Here is a close up of the foam.


----------



## Prof. (Oct 20, 2006)

I've just found out that the Clark Rubber store that's nearest to me does have the 28/400 foam..
They have it in 2030x1520 sheets at $152.00/sheet..Not bad really!


----------



## Mark Techer (Jan 17, 2008)

Yeah not too bad. They will most likely sell you one half, not the full nested pair though.
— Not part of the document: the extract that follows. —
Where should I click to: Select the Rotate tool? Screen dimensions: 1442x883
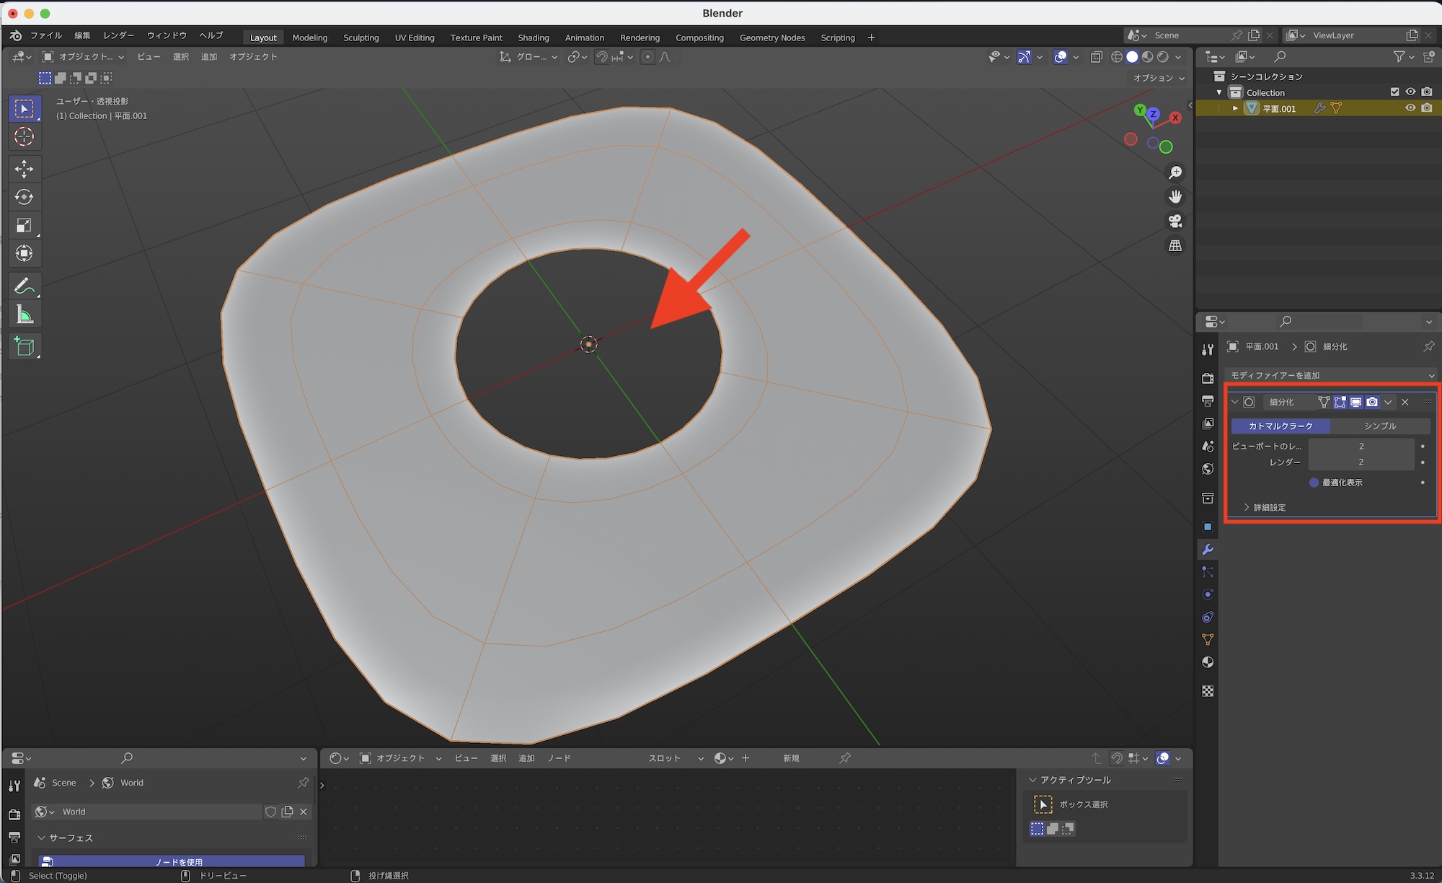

Convoluted foam is the only product in the foam cutting industry that goes into the machine at one thickness and comes out at almost twice as thick. This happens because of the shape of the special rollers that pushes on the foam as the blade cuts it. As the roller releases the foam, what was pushed up is now a recess. This happens on both sides as the blade slices through the middle. The end result is two pieces of foam with varying thicknesses that can be nested together.


----------



## Prof. (Oct 20, 2006)

So are you saying that this convoluted foam is actually made double sided and they split it in half to have one side flat!?


----------



## Mark Techer (Jan 17, 2008)

No the convoluted foam is split in the centre, but special rollers compress the foam as the blade slices it. The result is two halves with bumpy surfaces on one side.


----------



## Prof. (Oct 20, 2006)

Sounds like the nested pair is the way to go, if Clark's will sell it like that..


----------



## Mark Techer (Jan 17, 2008)

Go armed with the right information and they might. Generally, no. They sell it by the single sheet (half) and you pay for area.


----------